▶ WHAT THE TASK ASKS
Look at each line of the listing. Copy those that hold the string "This".

▶ RECORDS TO PROCESS

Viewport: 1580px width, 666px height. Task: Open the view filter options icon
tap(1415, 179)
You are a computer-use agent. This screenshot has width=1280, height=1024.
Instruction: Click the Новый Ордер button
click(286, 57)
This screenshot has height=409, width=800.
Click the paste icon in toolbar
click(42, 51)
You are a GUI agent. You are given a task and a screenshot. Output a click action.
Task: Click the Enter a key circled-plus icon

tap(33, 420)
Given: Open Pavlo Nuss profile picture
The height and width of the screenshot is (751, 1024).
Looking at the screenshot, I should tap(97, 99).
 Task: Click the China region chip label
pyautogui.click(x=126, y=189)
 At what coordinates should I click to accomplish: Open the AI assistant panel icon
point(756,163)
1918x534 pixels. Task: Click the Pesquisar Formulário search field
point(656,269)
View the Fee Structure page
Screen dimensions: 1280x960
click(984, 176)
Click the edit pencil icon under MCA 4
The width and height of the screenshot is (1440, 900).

▶ RESULT BELOW
You are a computer-use agent. This screenshot has width=1280, height=1024.
This screenshot has height=409, width=800.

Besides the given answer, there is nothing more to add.